TAC's militancy in the post-apartheid era, as expressed in its civil disobedience campaign can be partially explained by the fact that medical breakthroughs in treatment and prevention of HIV increased the stakes in fighting AIDS related discrimination. Whereas previous struggles were about confidentiality and equality, in the struggle for treatment life itself was at stake, which meant more radical strategies had to be adopted. In 1999, Cameron, by then a supreme court of appeals judge revealed his HIV positive status to protest at the fact that only a tiny minority of extremely wealthy people living with HIV, such as himself, could afford drugs: he had essentially bought something which he thought should be freely available to all, the right to live.77

For many TAC activists, fighting for the right to live through access to treatment made openness worth the risks it entailed. The brave openness of activists like Achmat and Justice Cameron put a 'human face' on the epidemic and made the arguments for treatment access as basic an appeal at an ethical level as 'a person dying of starvation asking you for bread'.78

But as Achmat argued from the outset, generation of compassion or pity has not been TAC's number one goal. It is the realisation of the right to life and health for HIV positive people, as equal citizens.79 Similarly, TAC is unique in its ability to use the post-apartheid Constitution, enshrining as it does socio-economic rights, such as the right to access to healthcare, as a powerful legal and political tool.

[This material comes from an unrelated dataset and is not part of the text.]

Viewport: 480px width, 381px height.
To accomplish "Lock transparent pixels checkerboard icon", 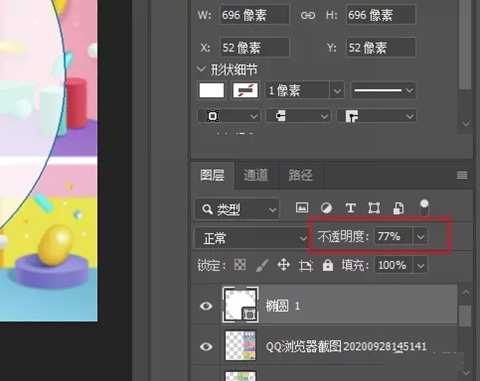I will tap(240, 265).
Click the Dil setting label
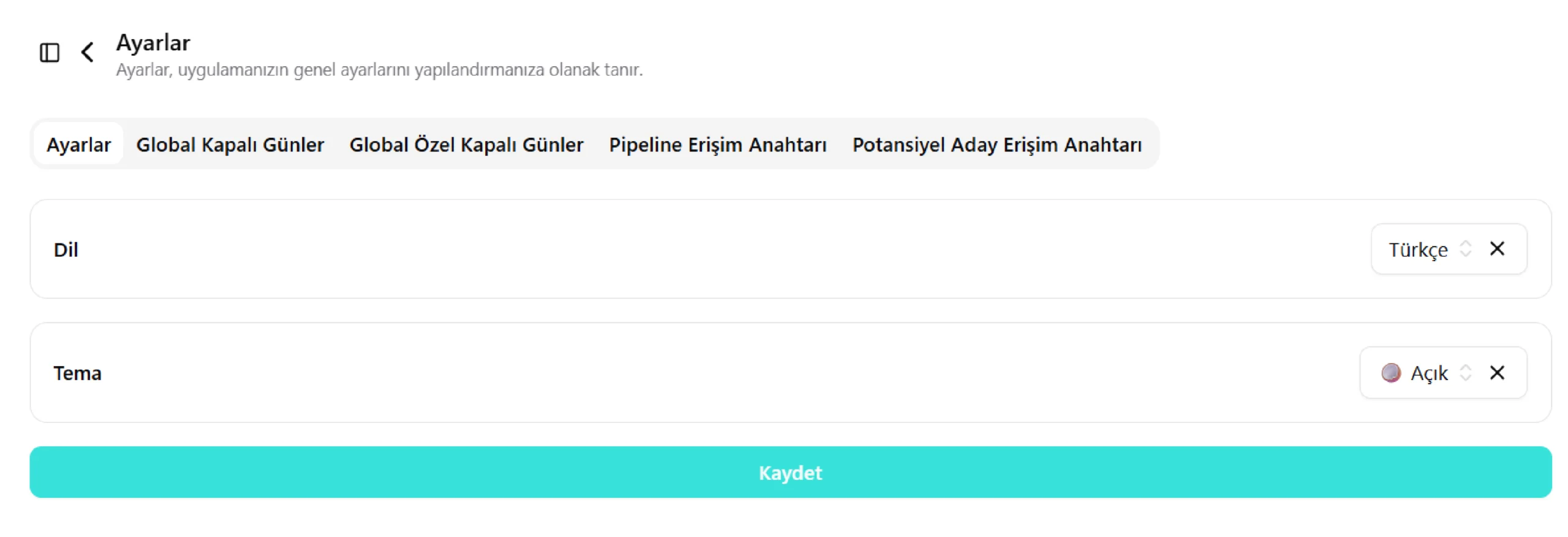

A tool which it successfully used in a 2001 Constitutional Court challenge which forced the government to roll-out Nevirapine to prevent mother-tochild-transmission.80

At the time of writing, in November 2004, TAC had successfully forced the government to relent on developing a National Treatment Plan to provide anti-retrovirals in the public sector. Critics such as TAC argue that government appears to lack the political will to provide adequate infrastructure and human resource development required to rapidly roll-out the treatment and make the plan a success. Its most recent 'Right to Know Campaign' has also criticised the government for not being transparent about its patient targets and the timetable for the roll-out. Despite the roll-out's ongoing shortcomings, in forcing the government to develop a National Treatment Plan and being the roll-out of HIV treatment, TAC has been one of the most successful post-apartheid social movements.